March 29 (SeeNews) - Moody's Investor Services said on Wednesday it has downgraded the Croatian retailer and food manufacturer Agrokor corporate family rating (CFR) to Caa1 from B3 and its probability of default rating (PDR) to Caa1-PD from B3-PD.
Moody's has also downgraded the senior unsecured rating assigned to the notes issued by Agrokor and due in 2019 and 2020 to Caa1 from B3. The outlook on the company's ratings remains negative, it said in a statement.
"Our downgrade of Agrokor's rating reflects our view that the company is no longer able to sustain its high level of trade payables, which may constrain its liquidity position", Vincent Gusdorf, a vice president -- senior analyst at Moody's, is quoted as saying. "This comes at a time when the company has limited means to raise additional sources of liquidity owing to its restricted access to credit markets and its reliance on a limited number of banks".
This is the second time this year that Moody's has downgraded its CFR on the company. In February, it also changed its outlook on Agrokor to negative from stable.
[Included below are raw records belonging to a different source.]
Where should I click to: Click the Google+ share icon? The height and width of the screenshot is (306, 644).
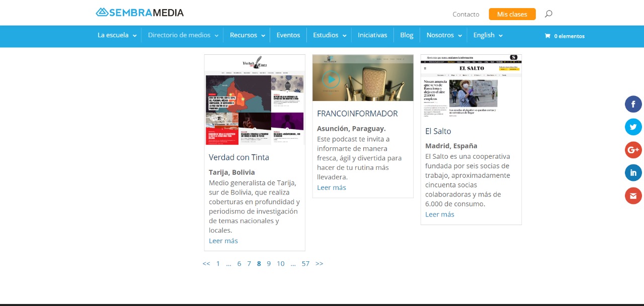point(633,150)
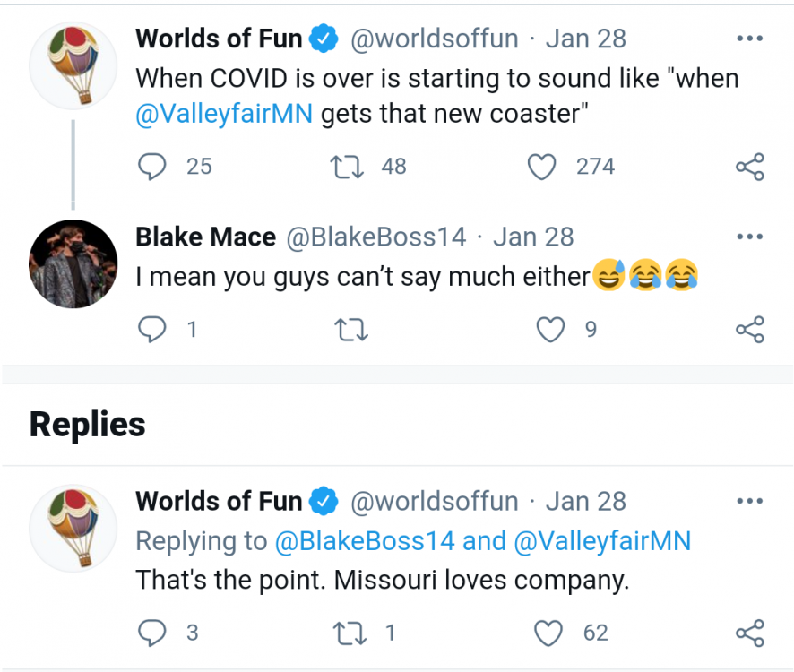Click the share icon on the Missouri reply
Viewport: 794px width, 672px height.
point(749,633)
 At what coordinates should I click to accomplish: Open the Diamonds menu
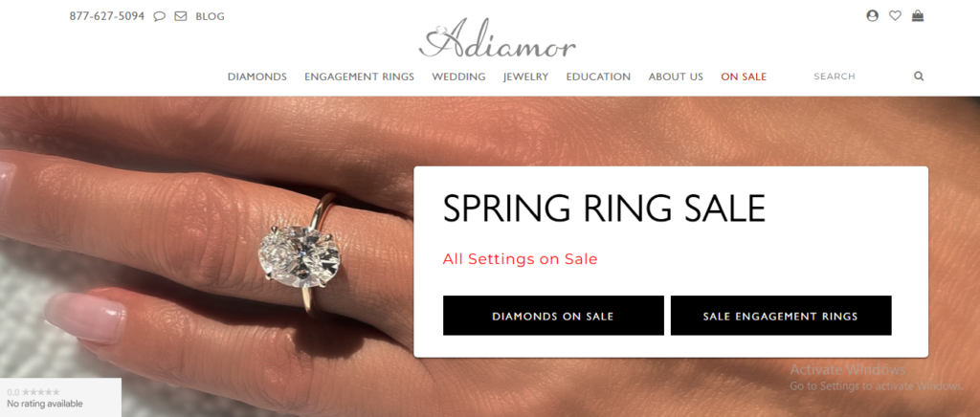click(256, 77)
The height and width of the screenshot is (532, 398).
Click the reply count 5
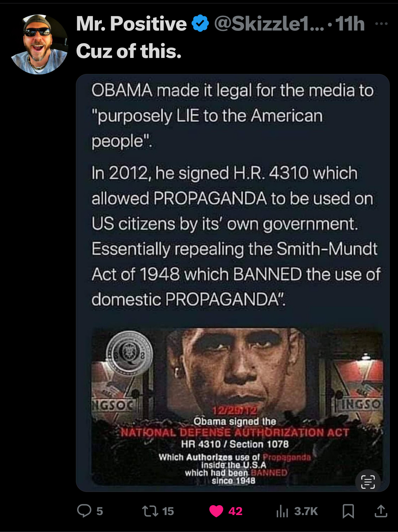tap(99, 511)
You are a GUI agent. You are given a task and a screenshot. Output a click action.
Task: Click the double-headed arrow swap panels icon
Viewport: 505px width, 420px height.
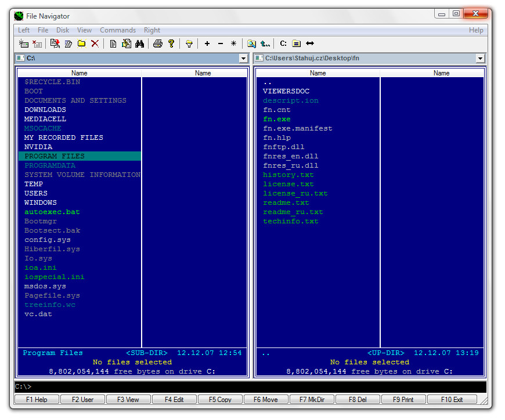pos(310,44)
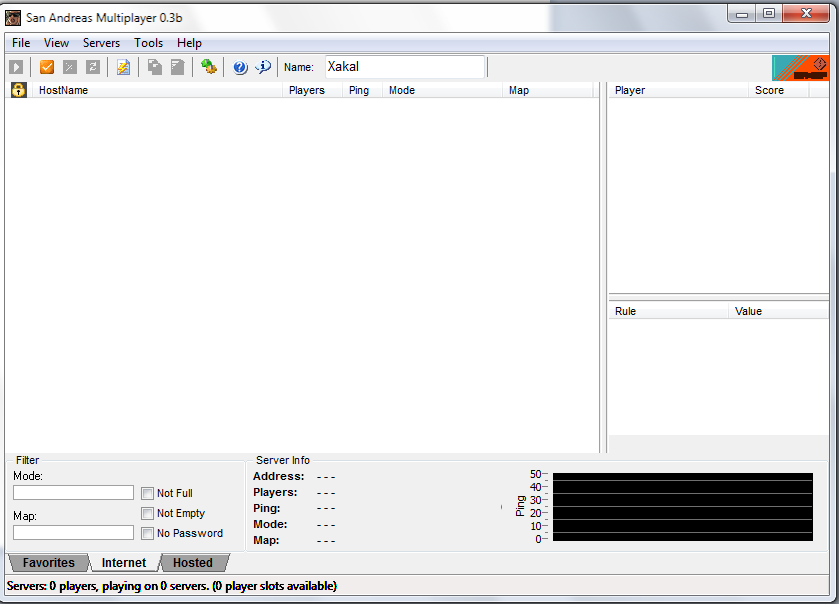Click the Connect play button in toolbar

[16, 67]
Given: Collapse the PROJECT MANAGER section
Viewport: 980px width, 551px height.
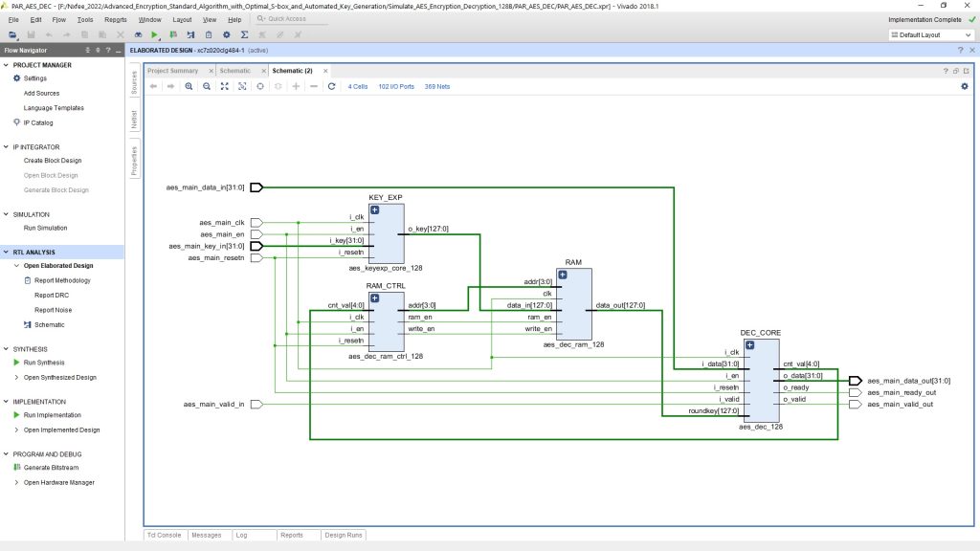Looking at the screenshot, I should pyautogui.click(x=8, y=65).
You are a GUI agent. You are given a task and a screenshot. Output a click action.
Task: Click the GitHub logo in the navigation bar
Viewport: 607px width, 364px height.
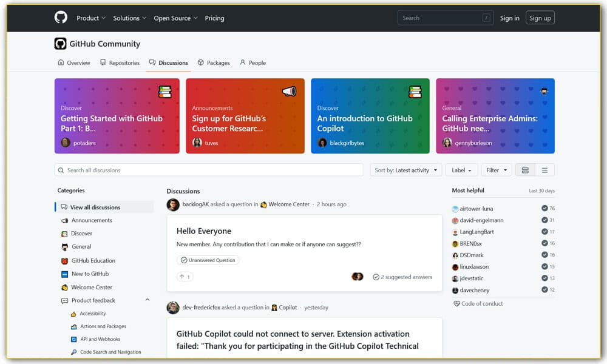coord(59,18)
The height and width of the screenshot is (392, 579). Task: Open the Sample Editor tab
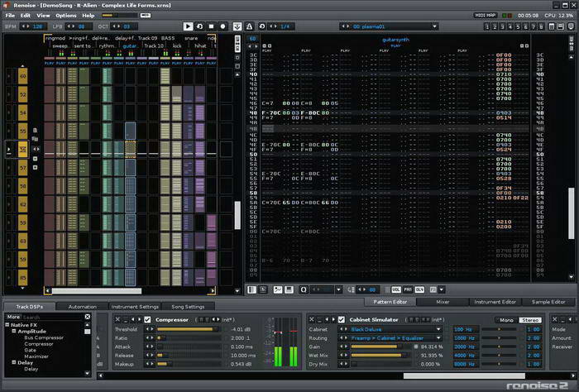(547, 303)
Agrokor entered serious financial trouble after Moody's January decision to cut its rating became public. Following the news, the company pulled out of a syndicated loan deal it had struck with several international lenders, which sent the price of its bonds on international markets into a downward spiral.
In order for Agrokor to lift its ratings, Moody's said it must improve its liquidity and address the refinancing of the PIKs in a manner that would not negatively affect the restricted group, among other things.
The ratings agency also said in the statement:
"RATINGS RATIONALE
Moody's believes that the support from Agrokor's suppliers has weakened, while its credit quality hinges notably on its ability to keep payables above the industry's average. Payables amounted to HRK16,197 million (EUR2,175 million) as of 30 September 2016, which translates into 150 of days payables outstanding, compared to 60 to 90 days for retail peers. A small reduction in payment terms could therefore lead to a significant cash outflow.
As a result, Moody's now views Agrokor's liquidity as weak. While the HRK2,286 million (EUR307 million) of cash and cash equivalents reported at the end of September 2016 exceeded the HRK959 million (EUR127 million) of short-term debt, Moody's estimates that the company's liquidity would not suffice to finance a reduction in payables. Additional sources of liquidity are limited, since the restricted group only had access to €170 million bilateral credit facilities maturing in less than 12 months as of 30 September 2016. Agrokor's access to credit markets has deteriorated and it relies on a small number of banks, with Russian financial institutions Sberbank (Ba2/Ba1 stable, ba1) and Bank VTB, JSC (Ba2/Ba1 stable, b1) providing 52% of the restricted group debt and 87% of its bank debt as of September 2016.
At the same time, Agrokor needs to address the repayment of the payment in kind (PIK) toggle loans sitting above the restricted group at Adria Group Holding BV. Failing to refinance the PIKs could potentially lead to an acceleration of the restricted group's debt either on 8 March 2018, because a clause included in some bank documentation allows lenders to ask for a repayment of their loans, or on 8 June 2018 when the PIKs become due, as this could trigger a change of control. These instruments had a nominal value of €536 million at year-end 2016 and accrue interests at an annual rate of 10.5%.
WHAT COULD CHANGE THE RATINGS UP/DOWN
Negative pressure on the rating could materialize if Agrokor fails to maintain short-term liquidity or if possible changes in the capital structure negatively impact its creditors.
Upward rating pressure is currently limited in light of today's rating action. Moody's would consider an upgrade if Agrokor: (1) improves its liquidity; (2) stabilizes its trade payables and its capital structure on a sustainable basis; (3) demonstrates its ability to achieve an EBITA-to-interest ratio of at least 1.0x; and (4) addresses the refinancing of the PIKs in a manner that would not negatively affect the restricted group."